Your Cars: After 50 years, Austin-Healeys are still a ‘perfect fit’ for Daniels

Phil Daniels has squeezed more fun out of his two Austin-Healeys – a 1959 BN6 and a ’60 BN7 – than a dog with a bone. And he isn’t finished yet.

“I love Austin-Healeys. They’re beautiful mid-range cars,” said the 68-year-old Daniels, who lives in Onalaska, Wash., about halfway between Seattle and Portland. “They’re really a lot of fun. Cars weren’t made to sit; they need to be driven. And I drive mine a lot.”

Daniels isn’t kidding. “In the late 1960s, I started driving the BN6 like it was a Jeep. I have no problem turning off the highway onto logging roads. I’m an avid fisherman and outdoorsman, so if I think there may be a river or lake up a road, I’ll follow it. The Healey does alright on the logging roads as long as I remember it has only three inches of clearance.”

Daniels’ first car was a 1955 Pontiac; his second was the ’59 Healey. He spotted the two-seat British convertible for sale in a local newspaper ad in 1967 while on leave from Vietnam. Almost 50 years later, he still owns it.

“I’ve rebuilt it twice,” Daniels said, “and I’m working on it again.”

On one of Daniels’ back-road adventures with the Healey, he parked it near a lake and set up camp. After spending the day fishing, he returned to find the car far from where he’d parked it; it was half-submerged in the lake. Daniels knew he’d applied the parking brake, plus there were strange footprints all around, so he surmised that someone didn’t want him there – and the Healey paid the price. Alone and stranded three miles off the highway, Daniels cut logs and used the tire jack to slowly inch the car out of the water.

When he had raised the car enough that the engine was no longer submerged, Daniels turned the ignition key and played with the throttle. Much to his surprise, the Healey sputtered to life. The next day, after spending the night in the car to keep an eye on it, he finished building a log bridge to shore and drove home.

“Healeys may not float, but it takes more than a lake to drown them,” he joked.

Daniels, one of seven children (six of them boys), grew up in a car-loving family. His father, Joe, was a master mechanic, and Phil and his brothers were bitten by the car bug.
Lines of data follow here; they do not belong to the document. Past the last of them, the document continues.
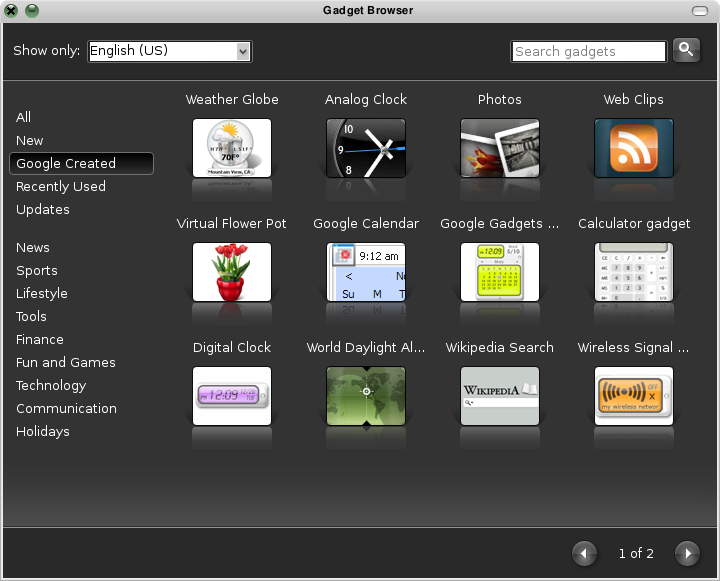720x581 pixels.
Task: Open the Google Calendar gadget icon
Action: click(x=366, y=272)
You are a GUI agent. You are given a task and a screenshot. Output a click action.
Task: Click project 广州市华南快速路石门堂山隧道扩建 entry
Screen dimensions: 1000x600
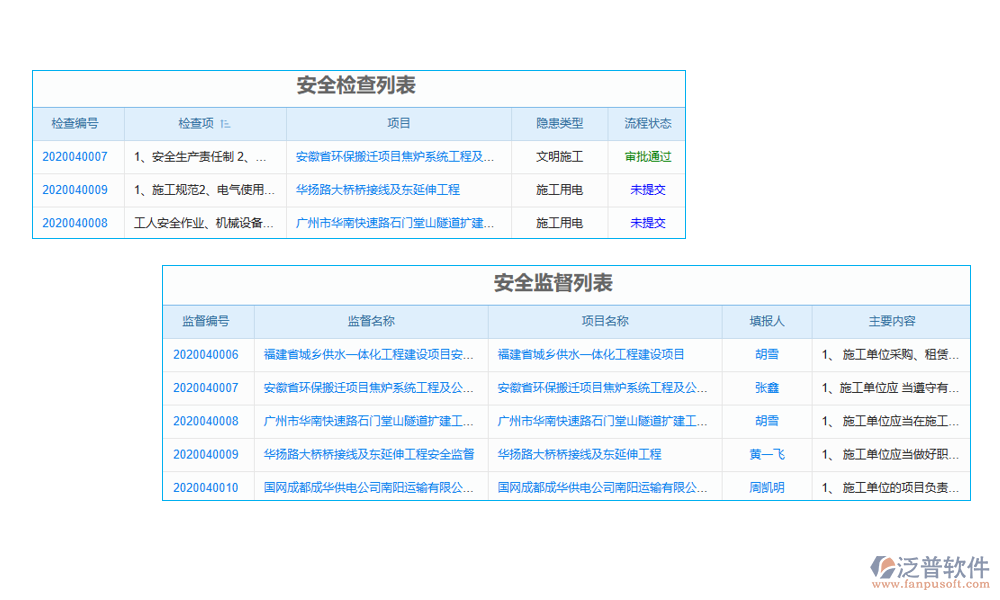click(x=396, y=222)
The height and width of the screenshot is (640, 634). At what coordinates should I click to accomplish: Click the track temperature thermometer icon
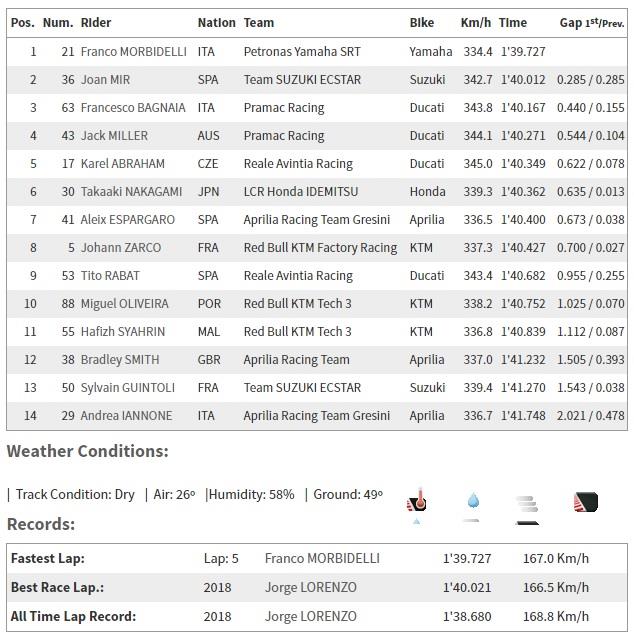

Between the brothers, a wide variety of European cars rolled into the family garage at one time or another – Jaguar, Lotus, Opel, Austin, MG, Triumph …

“Me and my brothers, we always had cars. We terrorized the neighborhood,” Daniels said. “It started with my father. He had a real passion for cars. He was always showing up with something cool. When I was 12, he brought home an old ’52 Hudson Hornet engine and said, ‘Here. Figure out how it works,’ so we replaced the engine. I still do all my own work.”

Phil and his wife, Beckie, raised two children, a daughter (now 35) and a son (30). Daniels resisted the urge to sell the ’59 while the kids were growing up.

“So many of our friends sold their cars when they started a family, but we parked ours and stored it,” Daniels said. “When the kids were out of the house, we got back into the Healey stuff again. We’ve been rallying and touring quite a bit ever since.”

Daniels added his second Healey, the 1960 BN7, in 2001. He and Beckie now belong to four Austin-Healey clubs – the Austin-Healey Club of America (healeyclub.org), as well as the British Columbia, Washington Cascade and Oregon clubs. Daniels has been president of Cascade club twice.

“There is such a great community of friends in the sports car world, and that’s why we participate in as many things as we can,” he said. “You should never own a British sports car without belonging to at least one club. The support and camaraderie are amazing. If you don’t know how to do something, somebody else does – and they’ll help you with it. When you go on tours you don’t have to worry about your car breaking down; if there are 10 cars on the tour, there are probably 10 pretty good mechanics.”

With that said, Daniels has no problem taking a drive by himself. “I love living in the woods; I can get out on the country roads as often as I want. I drive them year round, just not quite as much when it snows. I hate to see cars sit in a garage and not get driven. I want to say, ‘Hey, if you’re not going to drive it, sell it to me and I’ll drive it.’”

Until that happens, Daniels is content with his two Austin-Healeys.

“I guess we all have to be a little nuts to own cars for as long as we have,” he said. “But Austin-Healeys have always been a perfect fit for me.”